Centivax Doses First Participants in Phase 1A Universal Flu Vaccine Trial

California-based biotechnology firm Centivax has dosed the first participants in a Phase 1A clinical trial evaluating Centi-Flu 01, a pan-influenza universal flu vaccine candidate, marking the company's transition into clinical-stage development. The randomized, double-blind, placebo-controlled, dose escalation study includes an open-label, active-controlled phase and involves healthy adults aged 18-64 years and those 65 and older.

Unlike conventional seasonal influenza vaccines, which must be reformulated annually to attempt to match predicted circulating strains, Centi-Flu 01 is designed to focus both antibody and cellular immune responses on conserved regions of the influenza virus that cannot mutate and are shared across strains and distance subtypes. This approach aims to generate broad, consistent, and durable immunity against both seasonal and pandemic influenza.

The study will assess the safety and immunogenicity, as well as efficacy, using established correlates of protection. The gold-standard hemagglutination inhibition (HAI) assay will be utilized to compare immune responses against a panel of more than 20 flu strains. These include historical mismatch, current circulating, pandemic strains, and seasonal guidance, directly against existing standard-of-care flu vaccines. Because the HAI assay is the same correlate-of-protection used to license seasonal flu vaccines, positive data will provide a clear benchmark demonstrating the candidate's ability to deliver broad protection with a single vaccine.

Initial data from approximately 180 participants is expected within the year. The Phase 1A represents a key value-inflection point for the company because it will show very quickly whether the vaccine and the universal immunity platform is working and if it outperforms standard of care. This accelerates the company towards the very large $7 billion a year flu market and the unmet medical need of consistent immune protection against flu.

Beyond its flagship universal flu program, Centivax's epitope-focusing platform is advancing a growing pipeline spanning a pan-herpes Alzheimer's preventative, a broad oncology treatment, a malaria vaccine, and a universal antivenom recently published in Cell. Collectively, these programs underscore the universal immunity platform's broad potential to tackle diverse medical threats.

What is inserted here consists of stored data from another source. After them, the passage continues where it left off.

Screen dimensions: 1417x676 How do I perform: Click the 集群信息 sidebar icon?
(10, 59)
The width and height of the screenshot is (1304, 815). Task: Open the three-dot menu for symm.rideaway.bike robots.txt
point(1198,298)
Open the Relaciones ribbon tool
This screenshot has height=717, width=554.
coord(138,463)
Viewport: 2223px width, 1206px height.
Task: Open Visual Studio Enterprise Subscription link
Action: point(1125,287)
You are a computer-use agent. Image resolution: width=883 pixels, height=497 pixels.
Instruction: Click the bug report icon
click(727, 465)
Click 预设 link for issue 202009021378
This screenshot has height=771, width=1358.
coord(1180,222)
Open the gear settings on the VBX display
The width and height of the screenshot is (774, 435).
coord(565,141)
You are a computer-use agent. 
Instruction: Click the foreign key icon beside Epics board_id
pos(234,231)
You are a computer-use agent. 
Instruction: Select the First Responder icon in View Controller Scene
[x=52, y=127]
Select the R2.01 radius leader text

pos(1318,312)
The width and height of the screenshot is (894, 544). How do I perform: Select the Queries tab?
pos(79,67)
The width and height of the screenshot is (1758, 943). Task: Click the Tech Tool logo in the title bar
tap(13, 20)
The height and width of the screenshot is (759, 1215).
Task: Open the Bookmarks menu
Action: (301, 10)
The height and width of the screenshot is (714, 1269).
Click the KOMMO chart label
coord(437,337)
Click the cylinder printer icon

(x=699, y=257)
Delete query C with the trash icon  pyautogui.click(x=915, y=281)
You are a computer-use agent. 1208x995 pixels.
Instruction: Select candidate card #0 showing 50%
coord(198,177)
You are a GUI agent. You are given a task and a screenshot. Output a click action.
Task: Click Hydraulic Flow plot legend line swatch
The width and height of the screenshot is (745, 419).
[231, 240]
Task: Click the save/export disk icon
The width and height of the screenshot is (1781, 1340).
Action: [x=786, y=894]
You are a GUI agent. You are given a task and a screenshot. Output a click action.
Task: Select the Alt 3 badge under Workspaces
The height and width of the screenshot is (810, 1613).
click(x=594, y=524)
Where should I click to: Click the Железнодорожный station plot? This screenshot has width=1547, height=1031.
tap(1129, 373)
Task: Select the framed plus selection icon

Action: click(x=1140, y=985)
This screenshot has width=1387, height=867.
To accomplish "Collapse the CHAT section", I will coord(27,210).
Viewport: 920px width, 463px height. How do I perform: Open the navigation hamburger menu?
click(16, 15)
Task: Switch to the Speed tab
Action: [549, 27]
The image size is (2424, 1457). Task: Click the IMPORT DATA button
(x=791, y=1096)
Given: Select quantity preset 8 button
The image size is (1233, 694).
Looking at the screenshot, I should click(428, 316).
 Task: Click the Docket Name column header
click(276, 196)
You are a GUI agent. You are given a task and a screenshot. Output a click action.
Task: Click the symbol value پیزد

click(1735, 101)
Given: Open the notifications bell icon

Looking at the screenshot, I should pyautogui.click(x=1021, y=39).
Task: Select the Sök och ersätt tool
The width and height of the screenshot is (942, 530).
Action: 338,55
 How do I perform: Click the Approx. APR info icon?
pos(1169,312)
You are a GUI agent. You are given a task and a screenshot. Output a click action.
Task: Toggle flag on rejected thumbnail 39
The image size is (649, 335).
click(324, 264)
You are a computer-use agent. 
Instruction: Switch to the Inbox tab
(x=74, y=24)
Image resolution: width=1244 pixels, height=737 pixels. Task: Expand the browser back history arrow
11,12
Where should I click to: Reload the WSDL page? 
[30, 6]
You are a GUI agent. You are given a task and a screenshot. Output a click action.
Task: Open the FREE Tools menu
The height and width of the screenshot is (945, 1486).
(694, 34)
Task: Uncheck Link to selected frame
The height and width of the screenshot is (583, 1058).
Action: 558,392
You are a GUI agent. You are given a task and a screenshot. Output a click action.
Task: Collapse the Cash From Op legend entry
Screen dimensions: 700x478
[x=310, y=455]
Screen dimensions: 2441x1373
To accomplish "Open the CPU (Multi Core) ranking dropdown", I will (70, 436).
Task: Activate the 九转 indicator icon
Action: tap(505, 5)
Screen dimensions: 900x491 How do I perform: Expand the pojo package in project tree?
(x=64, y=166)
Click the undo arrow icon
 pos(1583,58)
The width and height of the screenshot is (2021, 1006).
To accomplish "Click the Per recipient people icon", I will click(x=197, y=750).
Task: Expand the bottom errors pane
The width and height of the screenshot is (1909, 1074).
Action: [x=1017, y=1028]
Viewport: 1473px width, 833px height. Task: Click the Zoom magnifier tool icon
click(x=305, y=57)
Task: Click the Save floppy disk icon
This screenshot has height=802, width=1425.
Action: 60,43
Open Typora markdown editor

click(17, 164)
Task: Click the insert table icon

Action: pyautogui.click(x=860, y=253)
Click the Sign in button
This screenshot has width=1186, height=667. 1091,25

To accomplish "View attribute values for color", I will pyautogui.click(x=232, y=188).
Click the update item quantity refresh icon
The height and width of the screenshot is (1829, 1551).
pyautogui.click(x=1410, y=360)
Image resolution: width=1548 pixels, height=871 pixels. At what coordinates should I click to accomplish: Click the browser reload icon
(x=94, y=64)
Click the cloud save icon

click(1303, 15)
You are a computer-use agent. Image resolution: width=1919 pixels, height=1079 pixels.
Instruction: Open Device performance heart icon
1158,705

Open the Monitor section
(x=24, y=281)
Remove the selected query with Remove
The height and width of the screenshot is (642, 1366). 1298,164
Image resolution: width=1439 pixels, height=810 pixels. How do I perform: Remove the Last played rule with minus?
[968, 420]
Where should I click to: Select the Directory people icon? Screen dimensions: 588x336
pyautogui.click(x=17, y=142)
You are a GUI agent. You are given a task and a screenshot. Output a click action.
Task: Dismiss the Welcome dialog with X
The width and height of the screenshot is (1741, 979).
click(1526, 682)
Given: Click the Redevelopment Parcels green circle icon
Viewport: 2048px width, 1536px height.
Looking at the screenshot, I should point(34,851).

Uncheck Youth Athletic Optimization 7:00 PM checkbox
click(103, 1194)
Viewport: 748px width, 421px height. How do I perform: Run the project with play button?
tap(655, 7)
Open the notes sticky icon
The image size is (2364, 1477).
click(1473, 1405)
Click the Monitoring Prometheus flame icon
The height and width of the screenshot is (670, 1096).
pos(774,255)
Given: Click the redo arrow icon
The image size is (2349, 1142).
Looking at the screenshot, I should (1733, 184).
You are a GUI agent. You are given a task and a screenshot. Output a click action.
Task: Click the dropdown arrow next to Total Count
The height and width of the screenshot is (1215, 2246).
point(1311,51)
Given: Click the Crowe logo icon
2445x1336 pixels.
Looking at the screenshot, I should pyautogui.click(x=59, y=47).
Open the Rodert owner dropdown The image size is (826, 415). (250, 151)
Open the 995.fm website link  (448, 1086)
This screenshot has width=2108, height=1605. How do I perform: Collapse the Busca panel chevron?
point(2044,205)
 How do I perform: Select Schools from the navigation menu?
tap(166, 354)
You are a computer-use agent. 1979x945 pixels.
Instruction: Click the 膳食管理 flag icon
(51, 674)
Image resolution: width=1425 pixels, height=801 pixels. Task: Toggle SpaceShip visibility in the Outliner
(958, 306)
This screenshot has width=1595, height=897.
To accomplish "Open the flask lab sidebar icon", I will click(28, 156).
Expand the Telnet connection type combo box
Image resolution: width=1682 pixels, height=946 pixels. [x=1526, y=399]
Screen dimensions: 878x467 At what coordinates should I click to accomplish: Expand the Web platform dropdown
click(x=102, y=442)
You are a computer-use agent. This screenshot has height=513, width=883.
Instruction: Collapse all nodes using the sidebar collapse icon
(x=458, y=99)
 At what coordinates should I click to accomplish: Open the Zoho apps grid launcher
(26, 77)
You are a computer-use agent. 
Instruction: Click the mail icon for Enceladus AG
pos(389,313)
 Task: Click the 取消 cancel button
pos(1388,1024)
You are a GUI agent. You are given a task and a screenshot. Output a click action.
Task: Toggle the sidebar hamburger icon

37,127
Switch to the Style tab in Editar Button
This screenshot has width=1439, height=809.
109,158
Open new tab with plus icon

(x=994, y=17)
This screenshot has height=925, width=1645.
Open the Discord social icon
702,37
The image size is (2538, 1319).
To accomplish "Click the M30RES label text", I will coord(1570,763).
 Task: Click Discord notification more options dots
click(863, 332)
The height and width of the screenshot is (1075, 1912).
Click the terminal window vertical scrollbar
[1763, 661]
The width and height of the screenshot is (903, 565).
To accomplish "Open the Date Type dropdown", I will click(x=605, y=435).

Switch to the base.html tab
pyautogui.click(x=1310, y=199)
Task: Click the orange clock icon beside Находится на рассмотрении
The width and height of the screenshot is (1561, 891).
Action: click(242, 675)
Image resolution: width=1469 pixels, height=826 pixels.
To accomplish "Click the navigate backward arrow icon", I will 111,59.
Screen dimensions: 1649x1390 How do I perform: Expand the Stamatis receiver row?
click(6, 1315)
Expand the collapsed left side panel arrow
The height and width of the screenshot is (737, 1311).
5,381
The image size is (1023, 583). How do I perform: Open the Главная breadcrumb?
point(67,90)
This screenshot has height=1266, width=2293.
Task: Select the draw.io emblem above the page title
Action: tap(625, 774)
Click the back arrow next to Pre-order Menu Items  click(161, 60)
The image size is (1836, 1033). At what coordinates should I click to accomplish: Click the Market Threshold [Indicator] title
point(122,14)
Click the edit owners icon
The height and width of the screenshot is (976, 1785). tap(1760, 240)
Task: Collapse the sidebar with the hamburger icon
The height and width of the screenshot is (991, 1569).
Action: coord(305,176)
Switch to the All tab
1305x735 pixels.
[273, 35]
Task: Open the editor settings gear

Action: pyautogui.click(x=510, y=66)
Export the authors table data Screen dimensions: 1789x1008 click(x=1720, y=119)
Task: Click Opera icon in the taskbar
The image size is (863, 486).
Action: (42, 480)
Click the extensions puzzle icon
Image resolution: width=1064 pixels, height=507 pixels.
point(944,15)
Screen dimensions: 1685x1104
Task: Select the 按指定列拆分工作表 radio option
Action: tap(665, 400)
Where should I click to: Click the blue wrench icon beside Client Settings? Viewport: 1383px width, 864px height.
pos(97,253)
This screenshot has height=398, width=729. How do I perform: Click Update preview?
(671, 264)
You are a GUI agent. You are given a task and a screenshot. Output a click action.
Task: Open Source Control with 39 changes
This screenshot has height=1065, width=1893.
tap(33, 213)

The Centivax universal immunity mission has been supported by a broad coalition of investors, strategic partners, philanthropic organizations, and U.S. government entities dedicated to advancing next-generation immunology and strengthening global pandemic preparedness. This includes over $26 million in non-dilutive financing from groups such as the Bill & Melinda Gates Foundation, the Coalition for Epidemic Preparedness Innovations, the National Institutes of Health, the United States Department of Agriculture, the Military Infectious Diseases Research Program, the U.S. Naval Medical Research Command, the Department of Defense and others. Centivax investors include Future Ventures, NFX, Global Health Investment Corporation, BOLD Capital Partners, Base4 Capital, Kendall Capital Partners, Amplify Partners, and others.

The global influenza vaccine market is estimated at more than $7 billion annually. Centivax is headquartered in South San Francisco, California.